CONSULTING AGREEMENT dated as of May 1, 1997 between Cable & Co. Worldwide, Inc., a Delaware corporation (the "Company") having an office at 724 Fifth Avenue, New York, New York 10019, and Susquehana Holding Corp., a Delaware Corporation, having an office at 230 Mathers Road, Ambler, Pennsylvania 19002 ("Susquehana" or the "Consultant").


W I T N E S S E T H:


WHEREAS, the Company wishes to retain Consultant to provide the Company with certain consulting services and Consultant is willing to provide such consulting services, on the terms and conditions set forth herein,


NOW, THEREFORE, in consideration of the foregoing premises and of the mutual covenants and agreements hereinafter contained, the parties hereby agree as follows:


Section 1. Retention of Susquehana. The Company hereby retains and engages Susquehana, and Susquehana hereby accepts such engagement, in each case subject to the terms and conditions of this Agreement.


Section 2. Services.


(a) On the terms and subject to the conditions herein contained, the Company hereby engages Consultant as a consultant, and Consultant hereby accepts such engagement. Consultant's duties shall be to consult with the Board of Directors and management of the Company, from time to time, as requested by the Company with regard to operations, strategic planning and business development including marketing of products and targeting of acquisitions for the Company and such other aspects of the business of the Company as Consultant and the Company may agree from time to time.

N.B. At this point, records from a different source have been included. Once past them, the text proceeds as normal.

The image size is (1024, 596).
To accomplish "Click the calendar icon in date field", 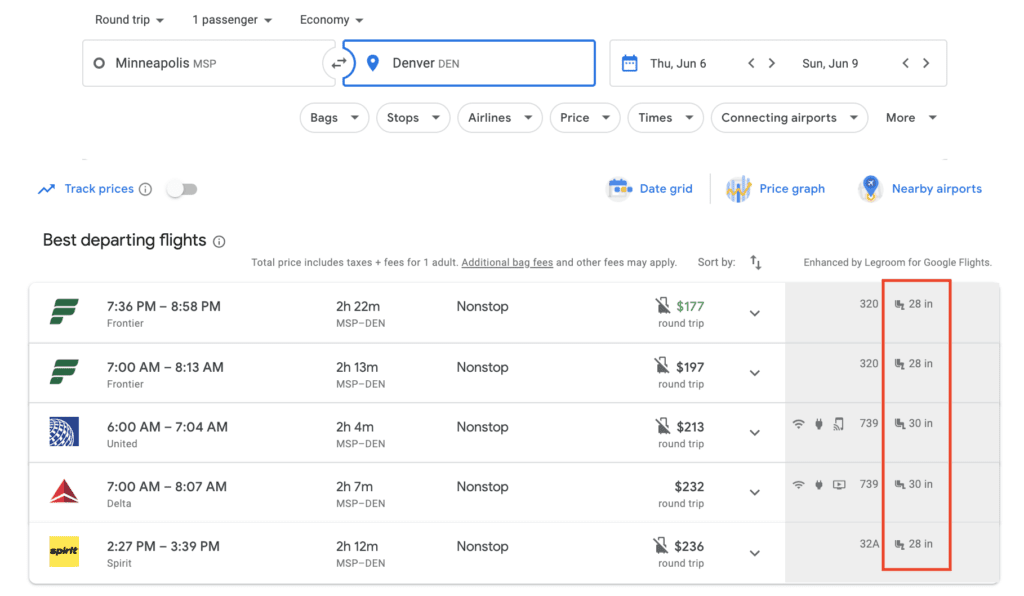I will coord(629,63).
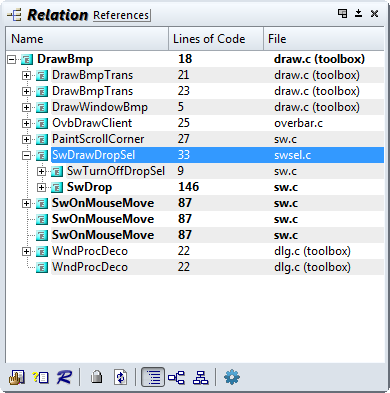Click the hand-on-book lookup toolbar icon
390x393 pixels.
pos(17,377)
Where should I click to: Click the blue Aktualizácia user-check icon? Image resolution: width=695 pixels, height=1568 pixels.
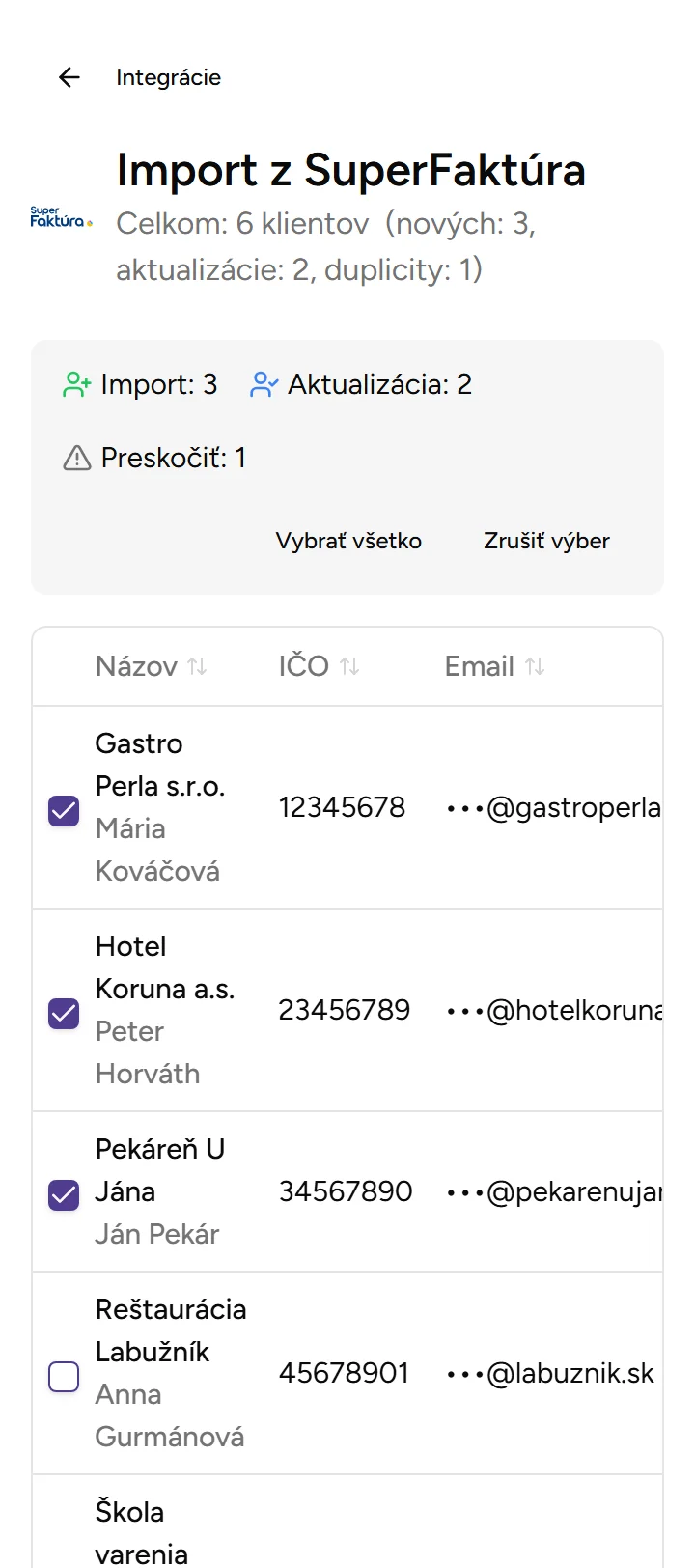coord(264,384)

(b) In connection with any proposal made by Susquehana pursuant to this Agreement, the Company and Susquehana acknowledge that the Company shall not be obligated to accept such proposal or further obligate itself hereunder.


Section 3. Compensation.


(a) The Company shall pay to Susquehana $100,000 as compensation for the services specified in Section 2 hereof. The Company acknowledges that it does not currently have the financial ability to pay for Susquehana's services in cash. Therefore, in lieu of such cash payment and in consideration of services heretofore rendered, and to be rendered by Susquehana, pursuant to this Agreement, and for other good and valuable consideration the receipt and sufficiency of which is hereby acknowledged by the Company, the Company, concurrently with


the execution hereof, shall issue to Susquehana 500,000 shares (the "Shares") of the Company's common stock, par value $0.01 per share (the "Common Stock").

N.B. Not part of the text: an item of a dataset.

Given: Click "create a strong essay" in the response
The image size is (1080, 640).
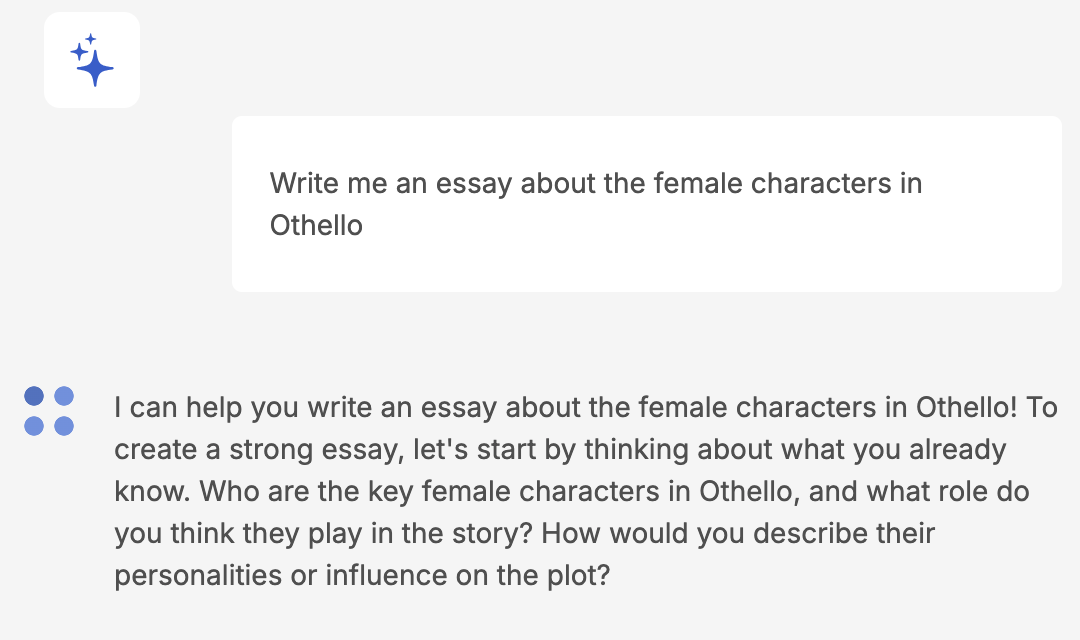Looking at the screenshot, I should pyautogui.click(x=256, y=450).
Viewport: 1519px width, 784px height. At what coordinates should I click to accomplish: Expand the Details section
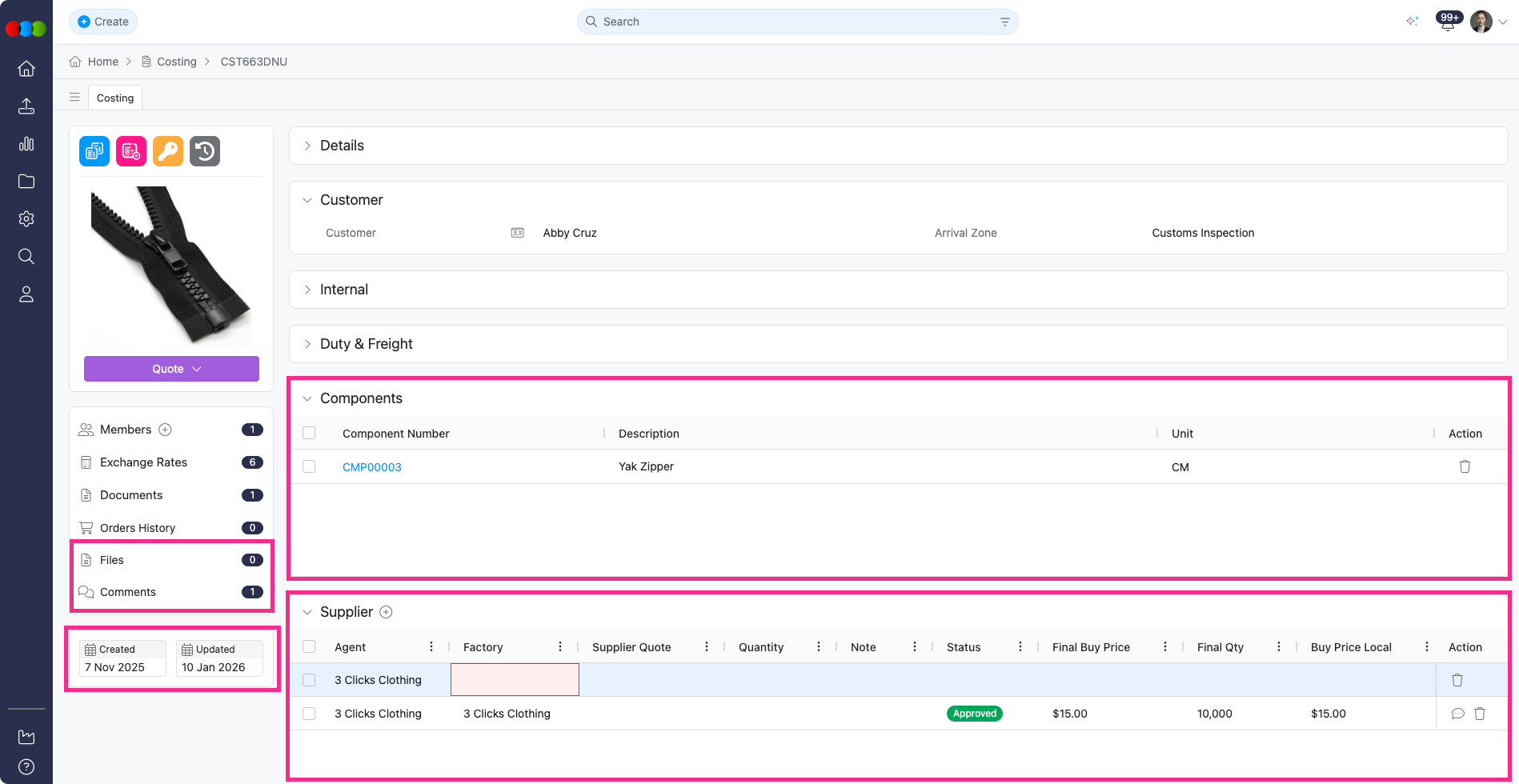pos(342,146)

Section 4. Assignability of Shares. The Shares have not been registered under the Securities Act or any state securities law and shall not be transferred, sold, assigned or hypothecated in violation thereof. If permitted by the foregoing, any such transfer, sale, assignment or hypothecation shall be effected by Susquehana by surrendering the Shares for assignment at the office of the Company, accompanied by an opinion of counsel satisfactory to the Company and its counsel, stating that such transfer does not violate the Securities Act or any applicable state securities law.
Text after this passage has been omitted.